Which section of the Companies Act, 2013 defines a One Person Company, according to the passage on One Person Companies?

* _QUOTED PASSAGE_
+++
CS Dhruval BaldhaIntroduction: The Companies Act, 2013 has introduced new concept of ‘One Person Company’ (herein after referred to as ‘OPC’). Section 3 (1) (c) has been notified vide notification dated 26th March, 2014 and the same shall be effective from 01st April, 2014.

It is a new form of business by which company can be incorporated with one person only. It enables the entrepreneur carrying the business in the Sole-Proprietor form of business to enter into a Corporate Framework. One Person Company is a hybrid of Sole-Proprietor and Company form of business, and has been provided with relaxed requirements under the Companies Act, 2013.

Governing Act and Rules:

Definition:

According to section 2 (62) of the companies Act, 2013, ‘One Person Company (OPC)’ means a company which has only one person as a member.

Further, An OPC is owned and can be managed by one person as the sole member and director.

Member of OPC:

  • Only a natural person (Rule 3(1)(a));
  • The person should be an Indian citizen and resident in India only (Rule 3(1)(a));
  • No person shall be eligible to incorporate more than one OPC (Rule 3(2)).
  • A member of OPC becomes a member in another OPC, by virtue of his being a nominee in that OPC; such member shall meet the eligibility criteria specified in sub rule (2) of rule 3 within a period of one hundred and eighty (180) days (Rule 3 (3));
  • No minor shall become member OPC or can hold share with beneficial interest (Rule 3 (4)).
+++
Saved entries

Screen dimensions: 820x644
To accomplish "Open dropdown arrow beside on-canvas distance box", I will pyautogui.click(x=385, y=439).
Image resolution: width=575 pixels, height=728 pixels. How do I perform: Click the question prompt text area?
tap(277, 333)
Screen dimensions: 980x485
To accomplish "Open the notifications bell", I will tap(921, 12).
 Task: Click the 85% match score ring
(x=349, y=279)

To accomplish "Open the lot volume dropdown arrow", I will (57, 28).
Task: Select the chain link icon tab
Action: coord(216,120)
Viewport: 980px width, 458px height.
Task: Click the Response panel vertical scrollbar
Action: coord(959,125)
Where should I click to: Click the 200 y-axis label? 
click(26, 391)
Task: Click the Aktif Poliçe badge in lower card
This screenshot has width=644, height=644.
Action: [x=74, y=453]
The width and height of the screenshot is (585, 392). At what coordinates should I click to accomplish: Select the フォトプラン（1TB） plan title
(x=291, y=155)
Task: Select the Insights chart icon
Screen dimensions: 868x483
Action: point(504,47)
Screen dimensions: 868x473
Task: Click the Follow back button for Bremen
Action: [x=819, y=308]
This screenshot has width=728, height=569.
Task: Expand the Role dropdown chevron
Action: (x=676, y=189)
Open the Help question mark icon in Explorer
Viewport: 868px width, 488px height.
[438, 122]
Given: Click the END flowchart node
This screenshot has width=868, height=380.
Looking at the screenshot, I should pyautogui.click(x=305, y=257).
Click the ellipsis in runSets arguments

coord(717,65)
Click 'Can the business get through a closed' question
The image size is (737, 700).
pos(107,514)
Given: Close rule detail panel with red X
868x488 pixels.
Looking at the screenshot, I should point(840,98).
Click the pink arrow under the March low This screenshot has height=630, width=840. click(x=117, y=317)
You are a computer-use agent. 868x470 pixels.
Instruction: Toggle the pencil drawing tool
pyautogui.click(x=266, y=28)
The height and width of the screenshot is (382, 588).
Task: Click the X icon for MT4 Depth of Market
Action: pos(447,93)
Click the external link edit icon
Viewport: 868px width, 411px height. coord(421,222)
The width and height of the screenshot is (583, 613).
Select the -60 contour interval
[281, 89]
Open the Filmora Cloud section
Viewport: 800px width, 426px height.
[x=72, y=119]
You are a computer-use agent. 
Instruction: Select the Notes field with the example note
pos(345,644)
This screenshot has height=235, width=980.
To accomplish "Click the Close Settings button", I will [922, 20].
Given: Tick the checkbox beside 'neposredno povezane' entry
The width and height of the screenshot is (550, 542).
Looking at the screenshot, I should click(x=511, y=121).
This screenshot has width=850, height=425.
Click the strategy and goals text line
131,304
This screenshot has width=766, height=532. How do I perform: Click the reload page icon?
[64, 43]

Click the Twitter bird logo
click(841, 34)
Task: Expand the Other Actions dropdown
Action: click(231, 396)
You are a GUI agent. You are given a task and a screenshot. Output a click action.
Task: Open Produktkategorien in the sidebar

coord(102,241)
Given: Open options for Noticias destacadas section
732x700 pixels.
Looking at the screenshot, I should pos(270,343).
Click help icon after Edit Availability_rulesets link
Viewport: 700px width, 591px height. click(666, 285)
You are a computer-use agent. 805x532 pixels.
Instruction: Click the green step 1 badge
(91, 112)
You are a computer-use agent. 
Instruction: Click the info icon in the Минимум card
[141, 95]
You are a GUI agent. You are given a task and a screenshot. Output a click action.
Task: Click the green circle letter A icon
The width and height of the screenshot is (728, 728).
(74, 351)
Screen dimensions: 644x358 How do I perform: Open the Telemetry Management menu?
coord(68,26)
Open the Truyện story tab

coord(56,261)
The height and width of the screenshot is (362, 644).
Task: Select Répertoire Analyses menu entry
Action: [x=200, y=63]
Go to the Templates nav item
+++
* _WORKED ANSWER_
Section 2 (62) of the Companies Act, 2013.